After verifying the user’s identity, the user is sent to the initial screen and given options of importing or exporting data to the archive (Figure 3).
The user can select the type of data to import. The TPS data is received annually, and it only needs to be imported once. However, this data is broken into two separate pieces–the course data and class data (Figure 4), and each must be imported separately. Because of the many to one relationship between the class and course data, the course data must be imported first so links can be created to it while importing the class data.
Importing TTMS data follows a similar process (Figure 5) in which a csv file is selected from a folder on the computer, pulled by Java servlets to be parsed into XML, validated against a schema, transformed for insertion into the database, and inserted into the database.
Once the servlets finish, the information on records parsed and validated is returned to the browser (Figure 6). This screen also provides links to the bad data, which not only contains theXML document, but the reason the record was designated as bad (Appendix A).
For Phase I, we also had to pull the data out of the archive database and pass it onto the ADSS in the format in which we originally received it (the comma-separated value file), since that is what they are used to receiving at this point in time. ADSS then imports this file into their database and uses it for data calculations. This also proved that our system was interoperable and seamless to the present operations and that the data was not changed despite the transformation, validation, and aggregation processes we used. Again, we used a web interface screen to determine which data to process (Figure 7).
The code behind this screen passes the form information into a servlet, which uses the Oracle XSU to pull the requested data from the database in XML form.
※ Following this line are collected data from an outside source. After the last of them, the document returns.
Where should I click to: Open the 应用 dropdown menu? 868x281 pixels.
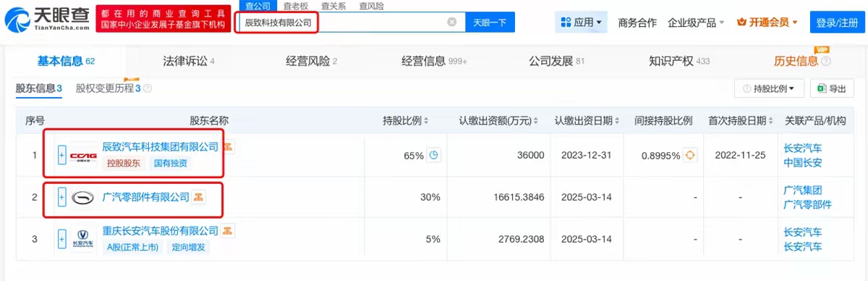tap(582, 22)
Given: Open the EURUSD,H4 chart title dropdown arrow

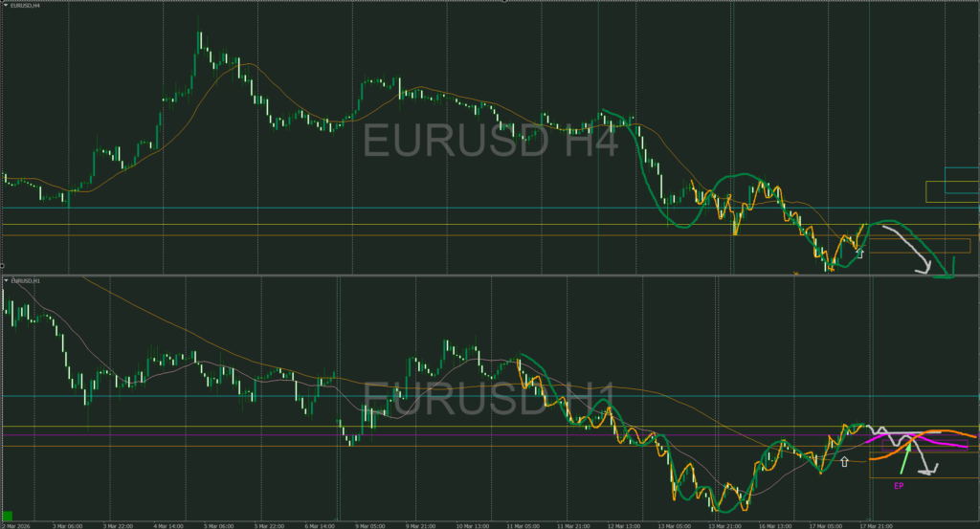Looking at the screenshot, I should coord(6,5).
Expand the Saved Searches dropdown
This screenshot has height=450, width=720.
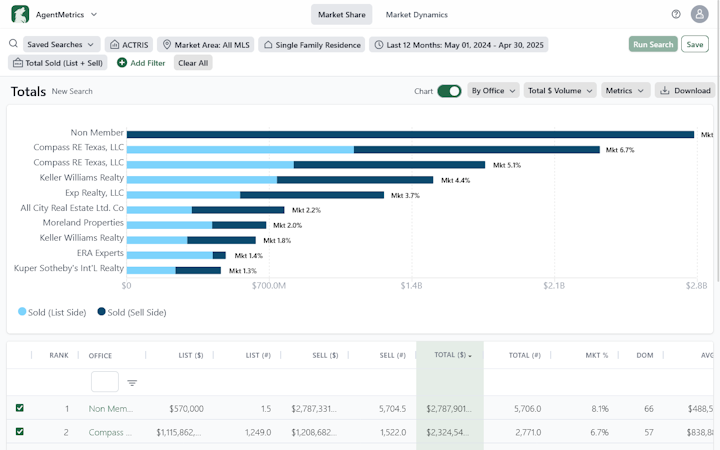62,45
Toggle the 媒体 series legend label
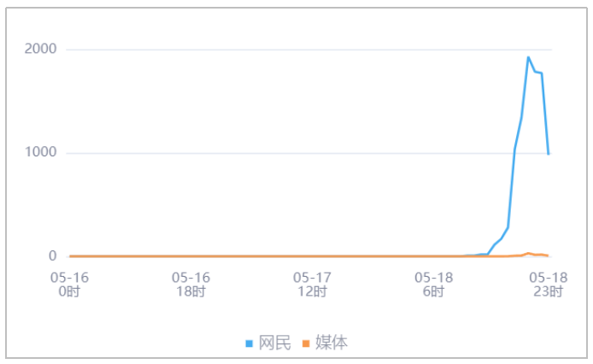This screenshot has width=593, height=364. click(x=332, y=343)
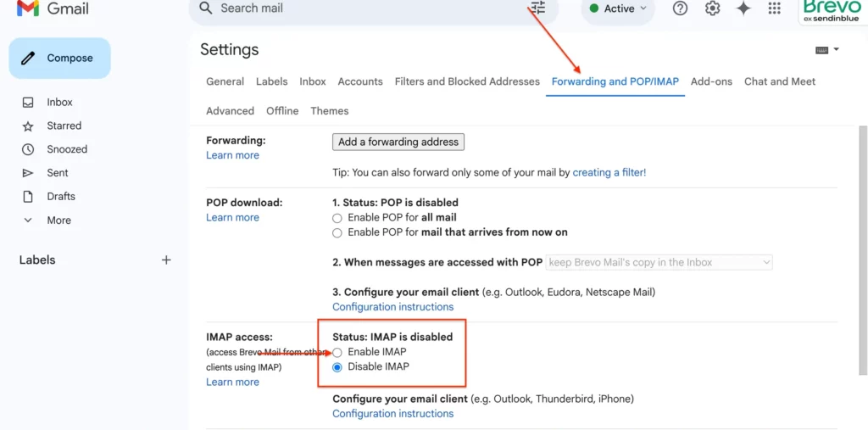Viewport: 868px width, 430px height.
Task: Select Enable POP for all mail
Action: coord(337,218)
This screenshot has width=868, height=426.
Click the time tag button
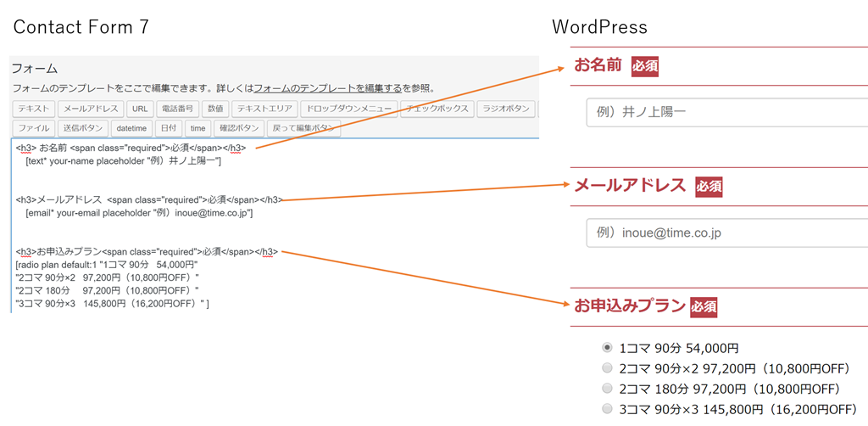tap(198, 128)
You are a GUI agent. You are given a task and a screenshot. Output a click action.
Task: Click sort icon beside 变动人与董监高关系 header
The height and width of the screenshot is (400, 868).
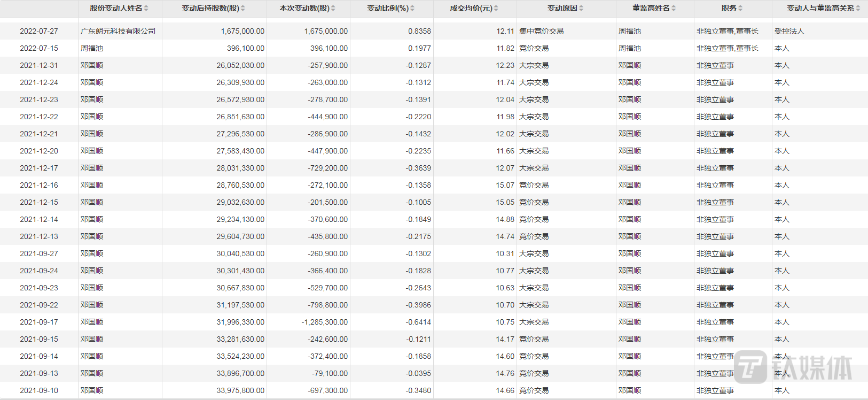[858, 9]
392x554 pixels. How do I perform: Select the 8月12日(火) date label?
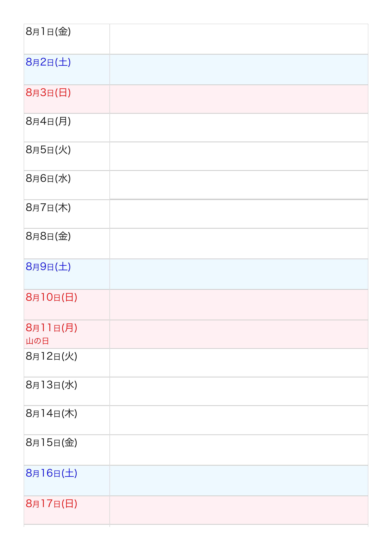pos(51,356)
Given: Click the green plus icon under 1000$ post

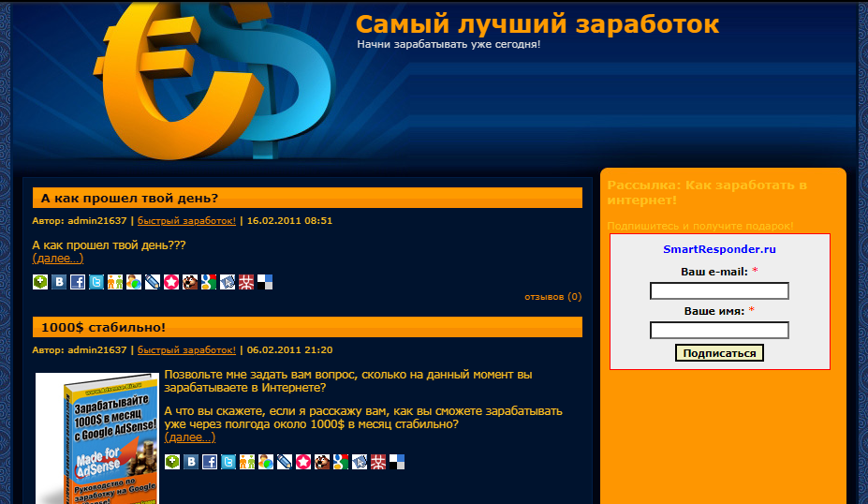Looking at the screenshot, I should pyautogui.click(x=172, y=462).
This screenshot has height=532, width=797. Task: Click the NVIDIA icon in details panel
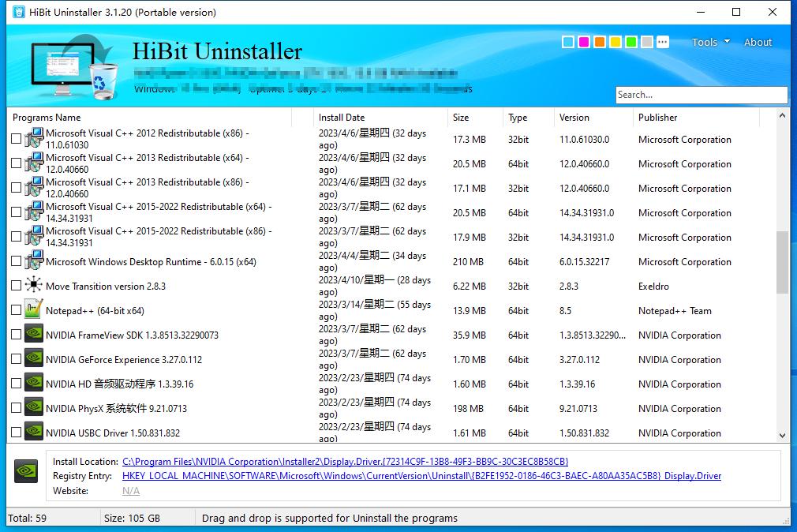tap(26, 471)
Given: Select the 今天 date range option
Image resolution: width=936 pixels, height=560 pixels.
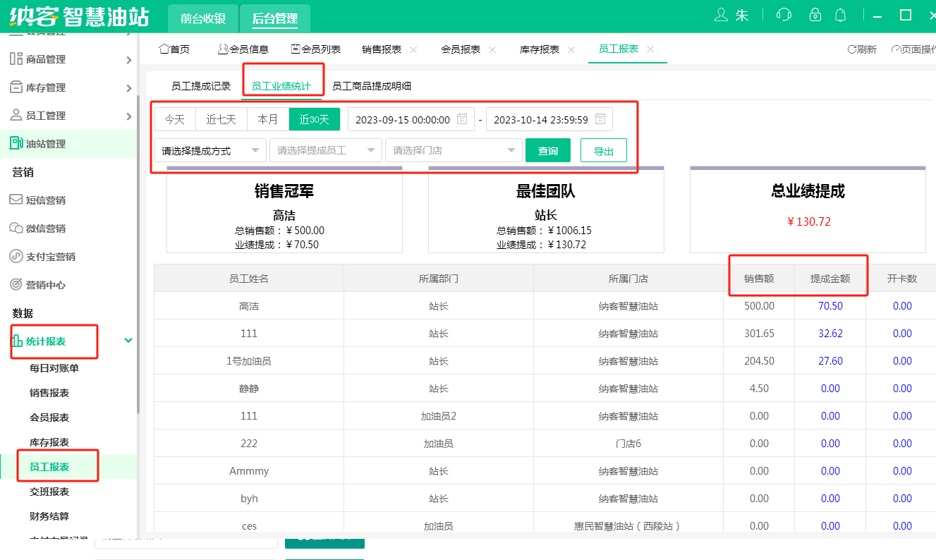Looking at the screenshot, I should point(175,119).
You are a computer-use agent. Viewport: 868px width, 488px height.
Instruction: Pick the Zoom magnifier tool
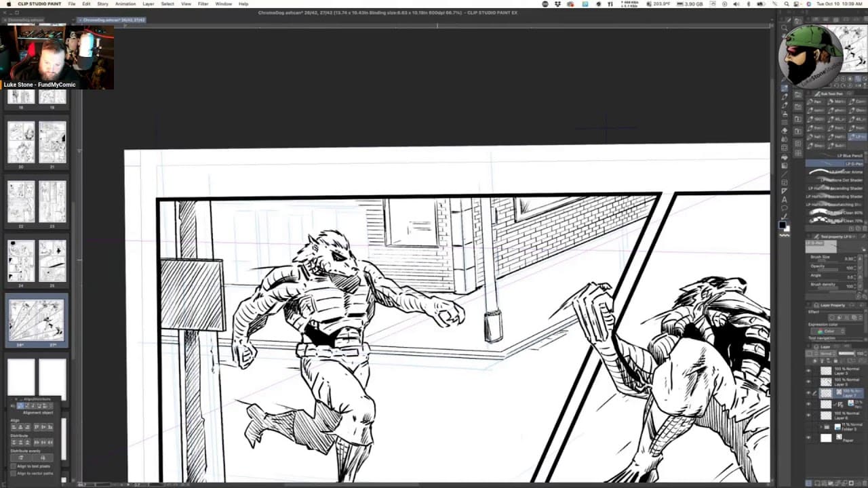785,28
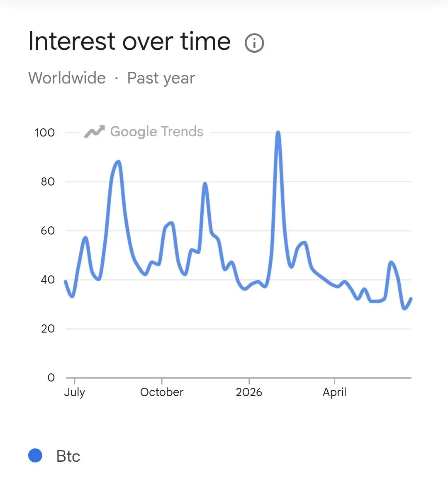Click the Btc legend label

tap(68, 456)
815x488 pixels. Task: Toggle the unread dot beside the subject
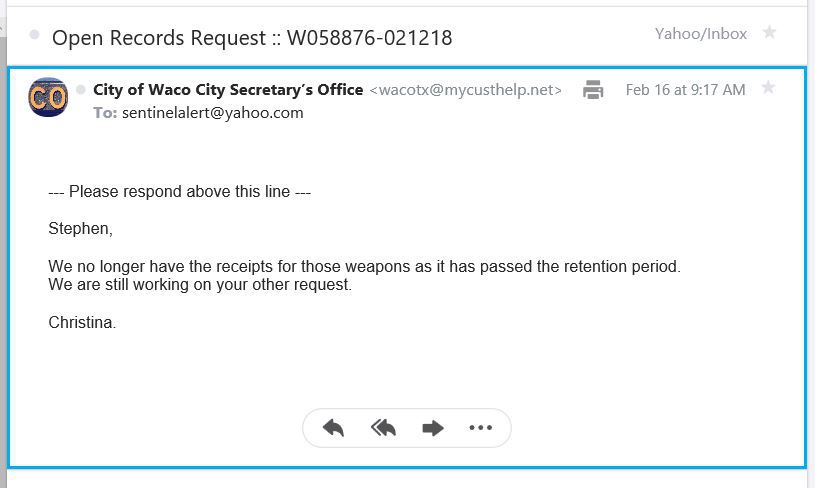tap(35, 35)
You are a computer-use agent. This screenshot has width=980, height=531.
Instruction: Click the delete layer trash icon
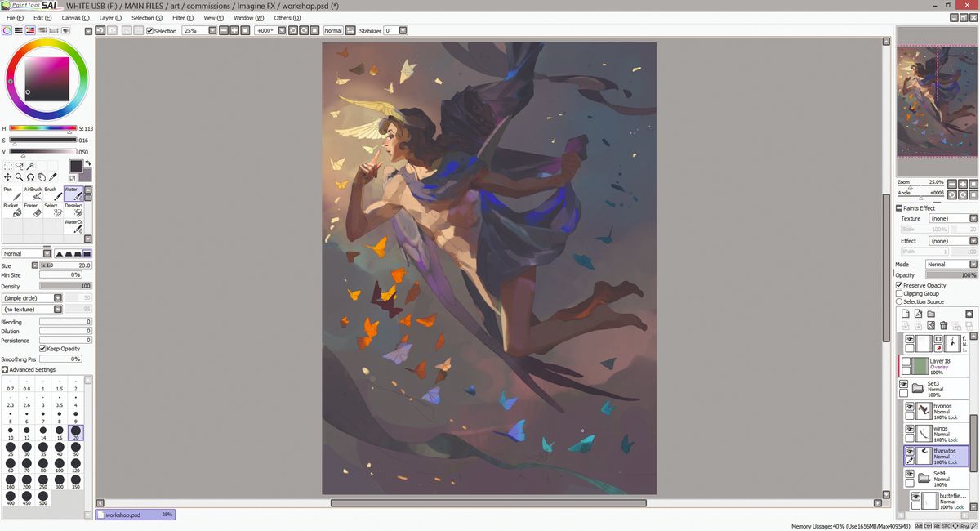[944, 326]
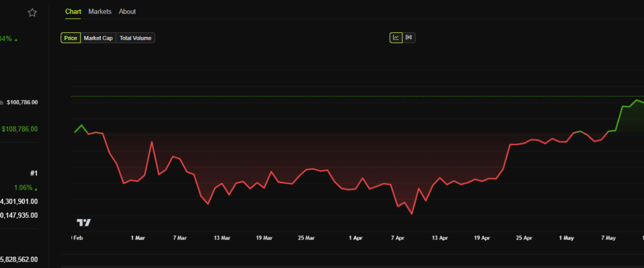This screenshot has width=644, height=268.
Task: Switch to candlestick chart view icon
Action: click(409, 38)
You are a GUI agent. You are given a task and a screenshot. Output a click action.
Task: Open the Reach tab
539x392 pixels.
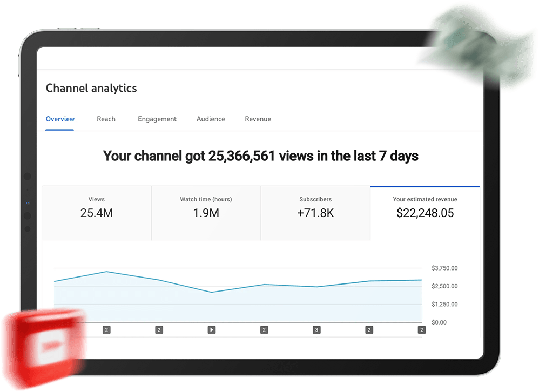(106, 119)
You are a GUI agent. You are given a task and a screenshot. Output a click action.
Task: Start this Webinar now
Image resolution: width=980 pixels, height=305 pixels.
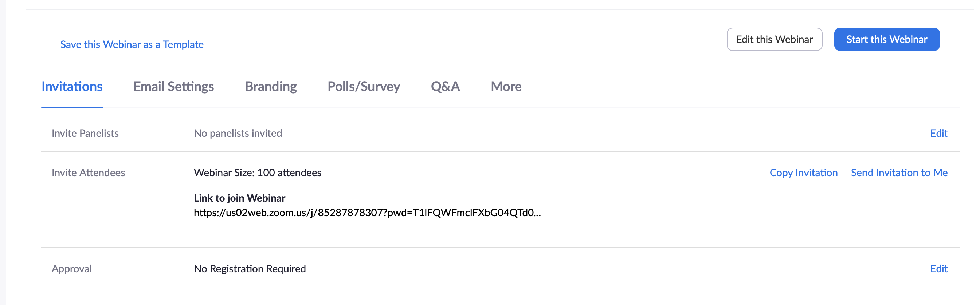point(886,39)
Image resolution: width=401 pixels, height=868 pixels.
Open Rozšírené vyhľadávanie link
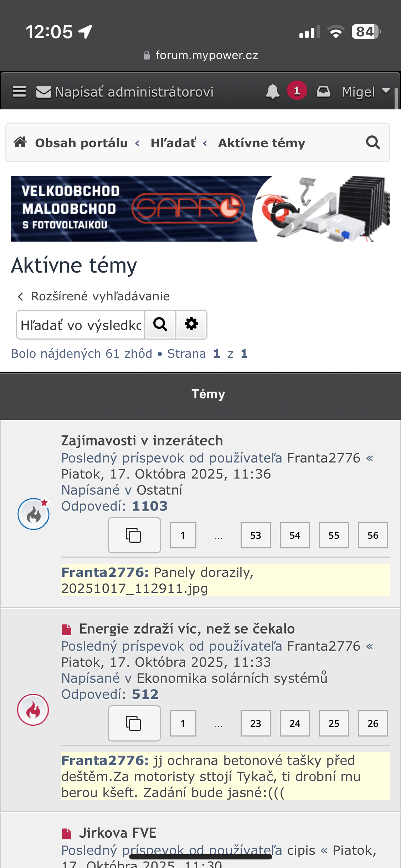tap(100, 296)
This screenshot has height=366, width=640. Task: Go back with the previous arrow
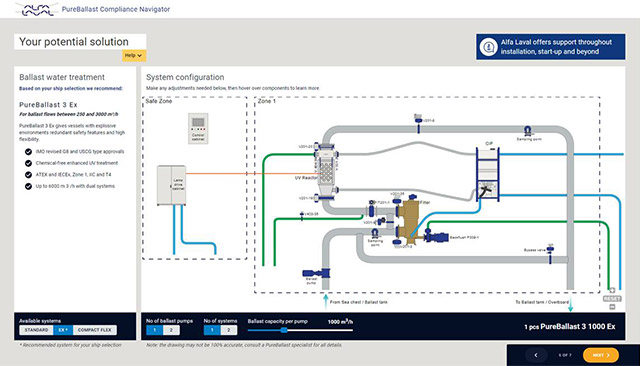(536, 355)
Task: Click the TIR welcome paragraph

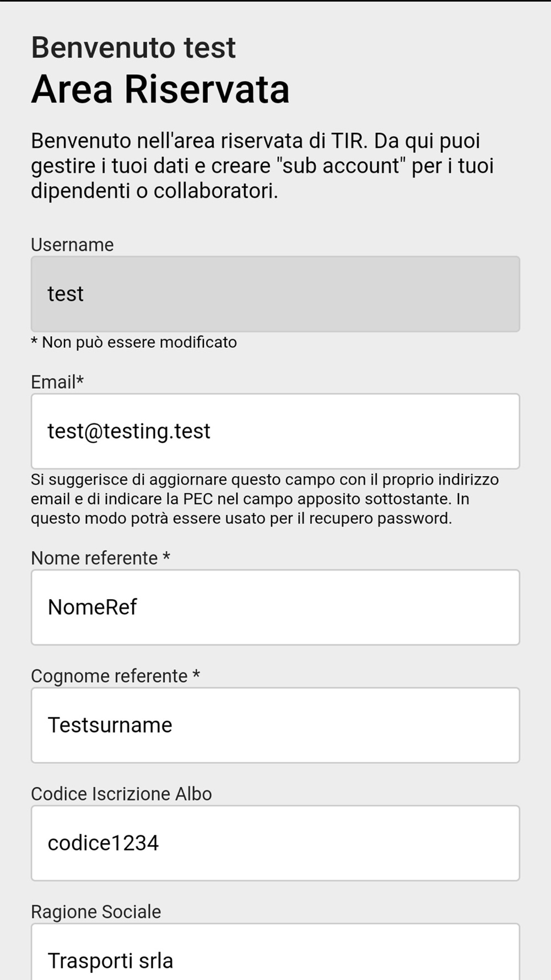Action: tap(262, 166)
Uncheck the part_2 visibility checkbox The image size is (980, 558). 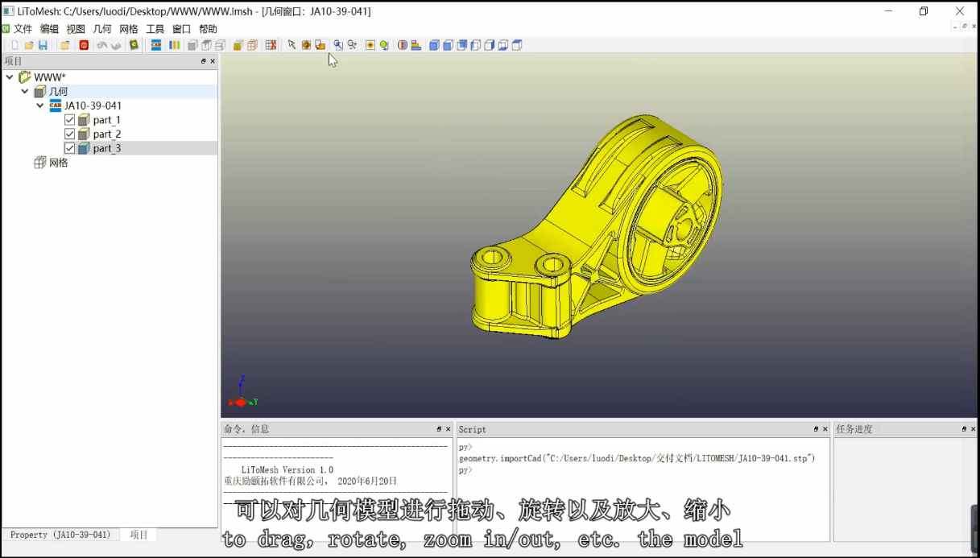69,134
The servlet then transforms it into a csv file via XSL and provides a link on the processed web screen to the data (Figure 8) so it can be viewed or saved as a file.
3. Lessons Learned
The lessons learned fall into three general categories: 1) the maturity and 2) interoperability of the technologies and 3) the experience of the developer. Although it would be more comfortable to address only those dealing with technology, we felt that lessons learned should be mentioned in case other programmers encounter them.
3.1. Java
One problem we encountered in writing the servlet to parse the data into XML was a developer error was easily fixed. When using the StringTokenizer to read in and parse the data, it would not find the end-of-line characters no matter what code or symbol we used.
The BufferedReader we used to pull the csv file into a FileReader only read in a line at a time, not including the end-of-line character. To fix this, we added the end-of-line character (/n) to each line while reading in. The revised code snippet from ParseTTMS that covers this is below. Whole and str were previously declared as strings, and InputFile was passed into this servlet.
//Read in the file and parse with string tokenizer
c=1;
FileReader freader = new FileReader(InputFile);
BufferedReader breader = new BufferedReader(freader);
System.out.println(“Reading in data”);
While ((str = breader.readLine()) != null)
{
whole = whole + str + “/n”; //adding /n here made the difference
c++;
}
freader.close();
StringTokenizer ST = new StringTokenizer(whole, “,”, true);
We also encountered a “null pointer” error several times because of source data inconsistency. During parsing, the servlet would attempt to grab data from a field, which was sometimes empty and sometimes contained data. We had to modify the parsing code to check for null and enter an empty space in that case, as shown below.
INSTL_BLK_ID=ST.nextToken(",");
if (INSTL_BLK_ID.equals(","))
{
INSTL_BLK_ID = "";
}
else
{
ST.nextToken(",");
}
3.2. JRun
The JRun Java Servlet Engine produced several problems during development with the worst being that it times out when processing an incoming file any larger than 100 kilobytes. To date, we have been unable to resolve this problem, even though we tried using the latest version of JRun. To make the application run, we broke the incoming large file into smaller files. This is a temporary fix at best and must be corrected.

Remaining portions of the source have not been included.